Right time to click
Delta rides late-season surge into Class 3A state quarterfinals
Looking at the Class 3A football playoff bracket before the first-round games had been played, Delta coach Ben Johnson saw one team in particular that stood out — the No. 5 seed.
“The sleeper is Pueblo East,” Johnson said at the time. “They only had one loss all year, and that was to The Classical Academy.”
Yet Delta is the team that has snoozed from its No. 13 seed to a wide-awake reality in the quarterfinals. And the Panthers play Johnson’s sleeper pick, No. 5 Pueblo East (9-2), in the quarterfinals at 1 p.m. Saturday at Delta High School.
The Panthers (8-3) burst into the Class 3A top-10 rankings after a regular-season win over Palisade, then finished strong and made the playoffs. With a 21-0 win in the first round over No. 4 The Classical Academy last week, Delta finds itself one win away from a possible rematch with Rifle in the state semifinals.

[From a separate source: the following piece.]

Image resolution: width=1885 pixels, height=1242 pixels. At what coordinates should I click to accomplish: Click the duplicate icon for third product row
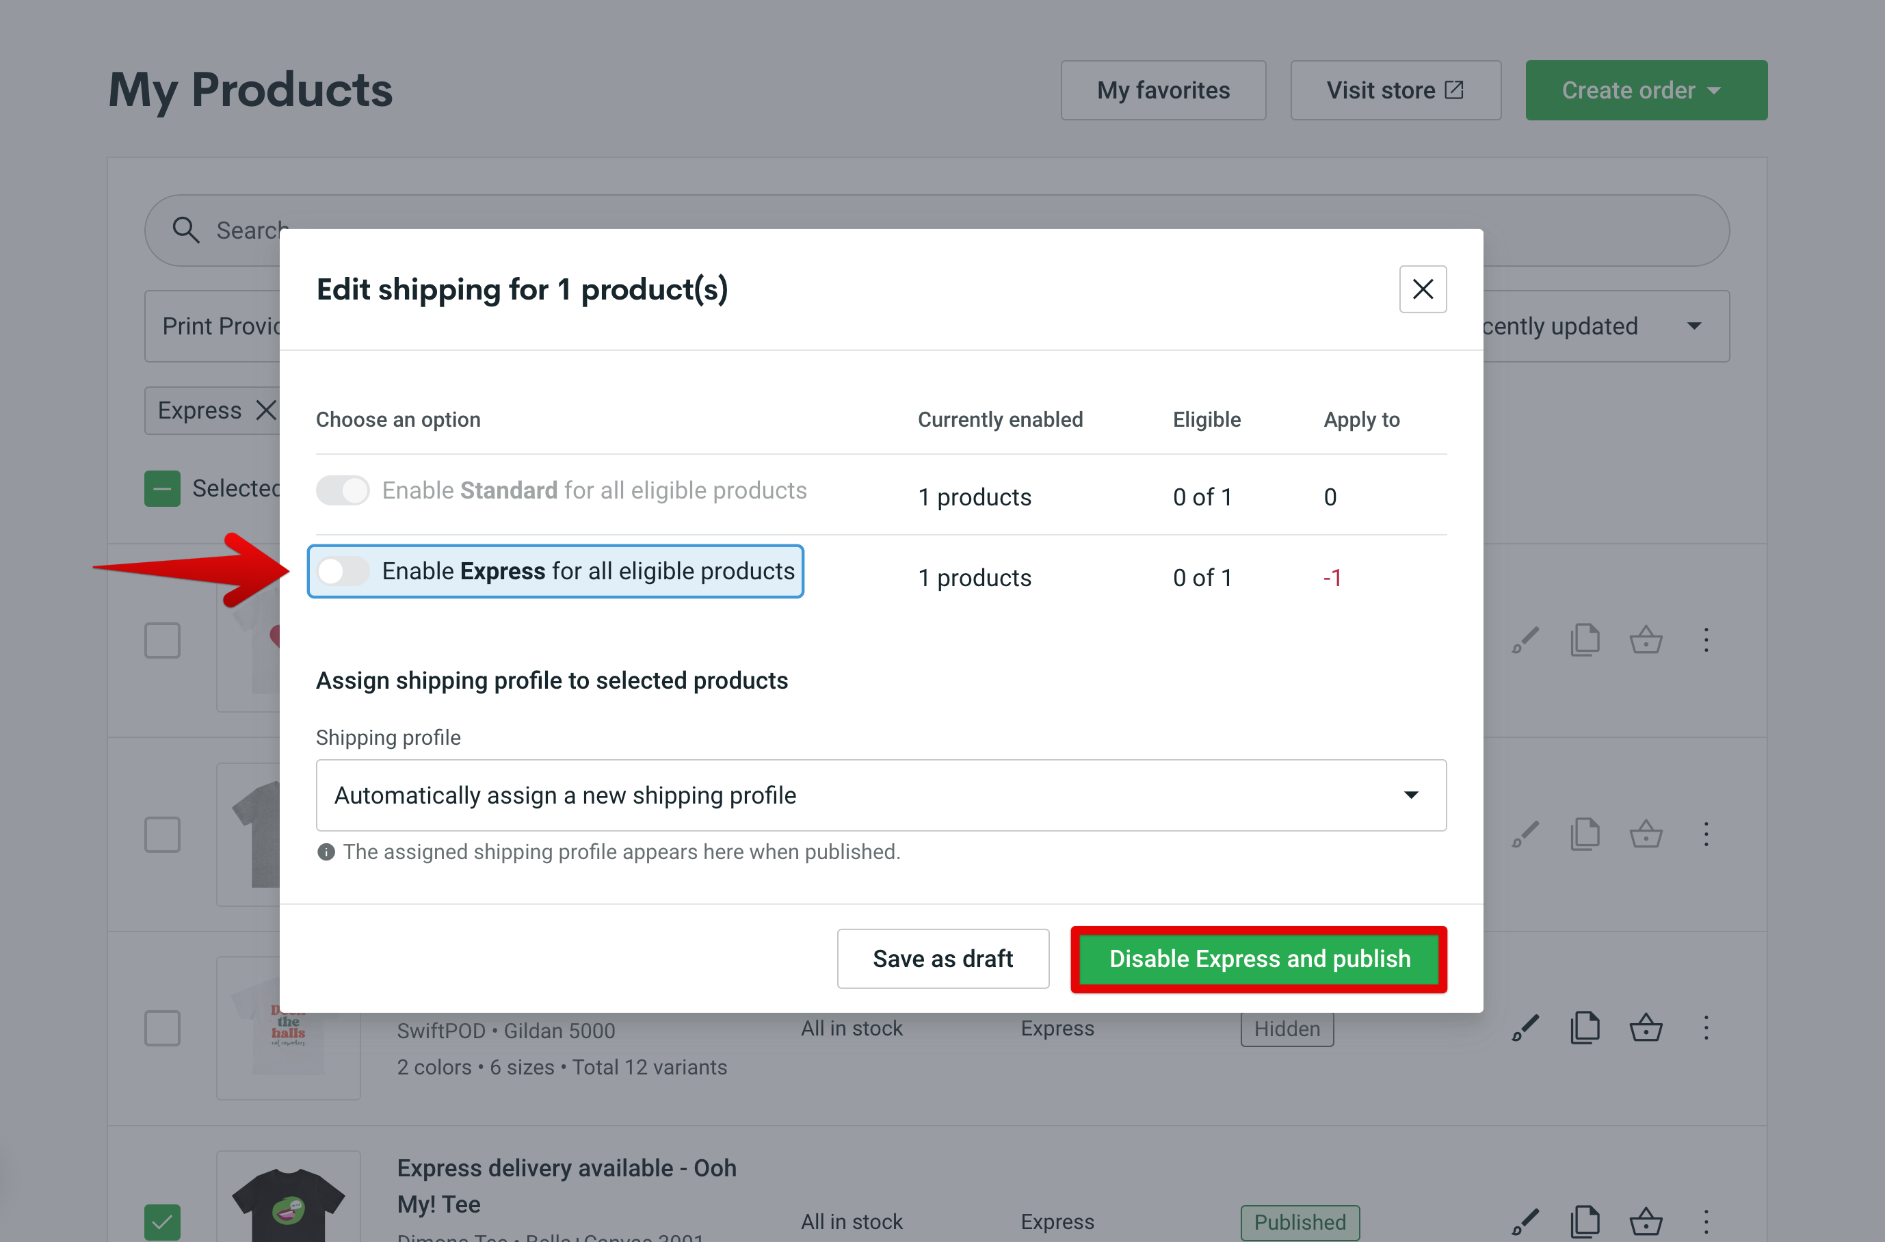pos(1586,1030)

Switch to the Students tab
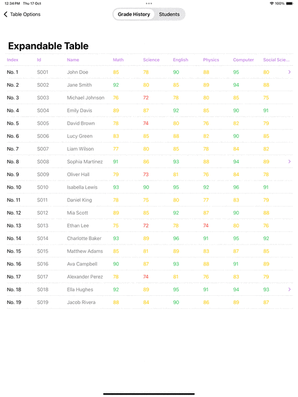tap(169, 14)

Johnson said Delta may have surprised some teams — TCA to begin with.
“I think so,” he said. “We went to that Classical Academy, and you can sort of tell a team, when they look at you during warmups, if they honestly think they can beat you. I don’t think they thought we could be in the game.”

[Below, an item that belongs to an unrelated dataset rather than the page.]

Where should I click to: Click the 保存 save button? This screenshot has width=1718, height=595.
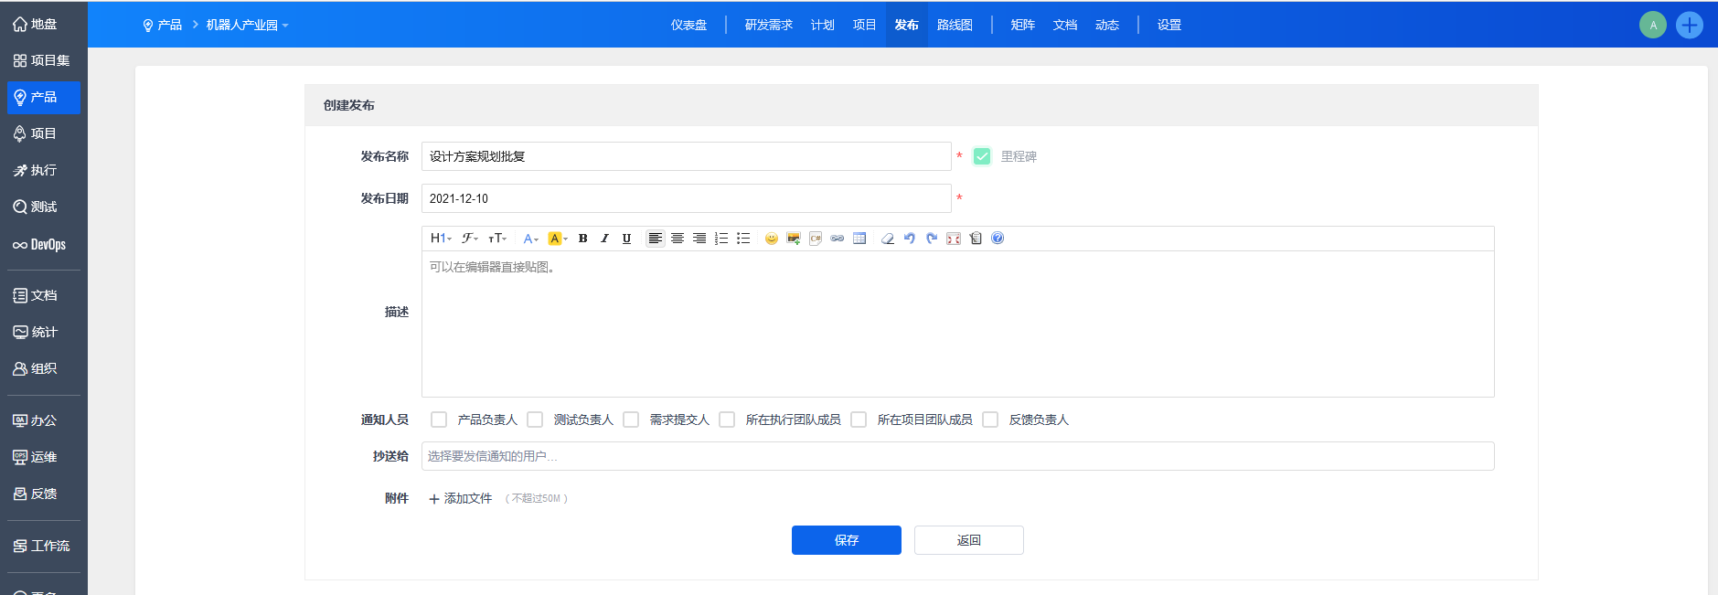(846, 540)
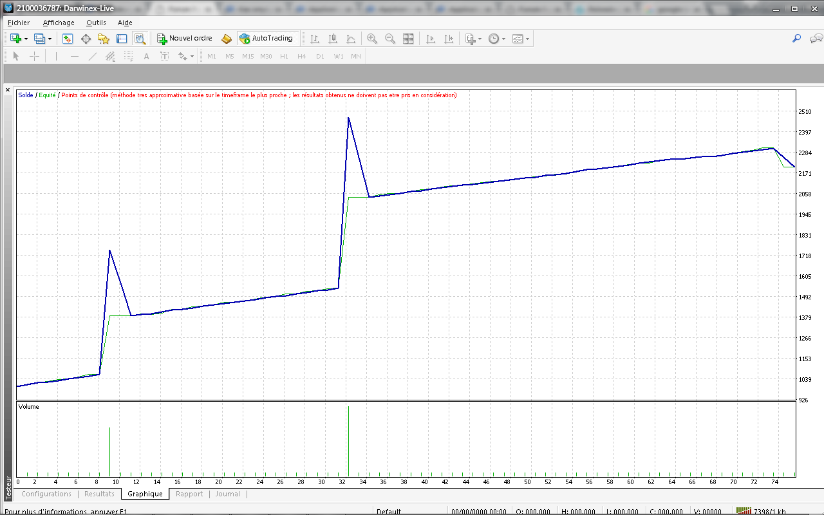The width and height of the screenshot is (824, 515).
Task: Open MetaEditor via the yellow book icon
Action: 227,39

And although TCA didn’t have starting quarterback Jantzen Ryals, who had passed for 1,872 yards and 21 touchdowns, Delta limited TCA, which started freshman Austin Bervig at quarterback, to 167 yards of total offense.
Johnson said Delta’s defense began clicking against Palisade, then gained confidence when it limited Rifle to 21 points.
The Panthers have team speed, Johnson said, and are good tacklers, led by junior Cordell Stroud (8.6 tackles per game), senior Hunter Brasfield (4.1) and senior Robert Williams (7.9).
“In high school football you pretty much do tackling drills every day,” Johnson said. “Tackling is a mind-set, and it’s an aggressive attitude. (Our players) have it, and they want to be good tacklers. And we work on toughness. In a league where three teams are left out of eight in state, you better be tough, and you better be tackling well, or you’re not going to come out of your league.”
Pueblo East led TCA in the regular season by 21 points late in the game, East coach David Ramirez said, but gave up 21 points in 45 seconds and lost, 37-33.
East was 6-4 the past two seasons and on the cusp of qualifying for state. East had not qualified for state since 2008.
“We’d played some good football,” Ramirez said, “and I think at the time we were a little inconsistent as the season went on, so we wanted to shore that up this season.”
The Eagles are led by running back Derion Ibarra, who has 1,207 yards rushing and 16 touchdowns.
A challenge for Bears?
Eleven games into the season, and No. 1 seed Rifle still has not been involved in a game that was close in the final quarter.
Maybe No. 8 Roosevelt (7-4), the team that knocked No. 9 Palisade out of the playoffs last week, can provide the Bears (11-0) some prime competition.
The teams play the quarterfinal 1 p.m. Saturday at Rifle High School.
Rifle can run, pass when needed, and its defense, which has six shutouts, has proved to be one of the state’s best. And then there’s one of the state top running backs, Ryan Moeller.
“This isn’t going to be a walk in the park,” Roosevelt coach Noland Eastin said. “Just a straight up dogfight. For us to have any opportunity, we have to play solid.”
So where is the balance between showing the Bears respect and not fearing them? Remembering their humanity, for one.
“They put their pants on one leg at a time, too,” Eastin said. “You’ve got to respect opponents, especially a great team like Rifle, but the game of football does not reward for cowardice or doubt.”
Palisade coach John Arledge, before the Bulldogs’ 21-15 loss to the Roughriders, called Roosevelt tough and aggressive, high praise from a coach who preaches those same qualities to his own players.
Can Roosevelt slow Moeller? Roosevelt’s defense seems to be more prone to the pass than the run. For example, in a 52-20 win over Centaurus in September, Roosevelt allowed quarterback David Shaid 347 yards passing and three touchdowns. But Roosevelt allowed only nine total yards rushing.
Likewise, in a 21-14 regular-season win over Silver Creek, which still is alive in the playoffs, Roosevelt limited the Raptors to 50 yards rushing, yet allowed 190 yards passing and two touchdowns.
If there is a challenge for Rifle and its ground game that averages 368 yards per game (224 by Moeller), this could be it.
Oh, Rifle defeated Roosevelt, 14-7, last season in the first round of the state playoffs.
“They were tough; very physical,” Rifle coach Damon Wells said. “They’re similar now; they have many kids back just like we do. I thought they were a tough team last year, and they’re even better this year.”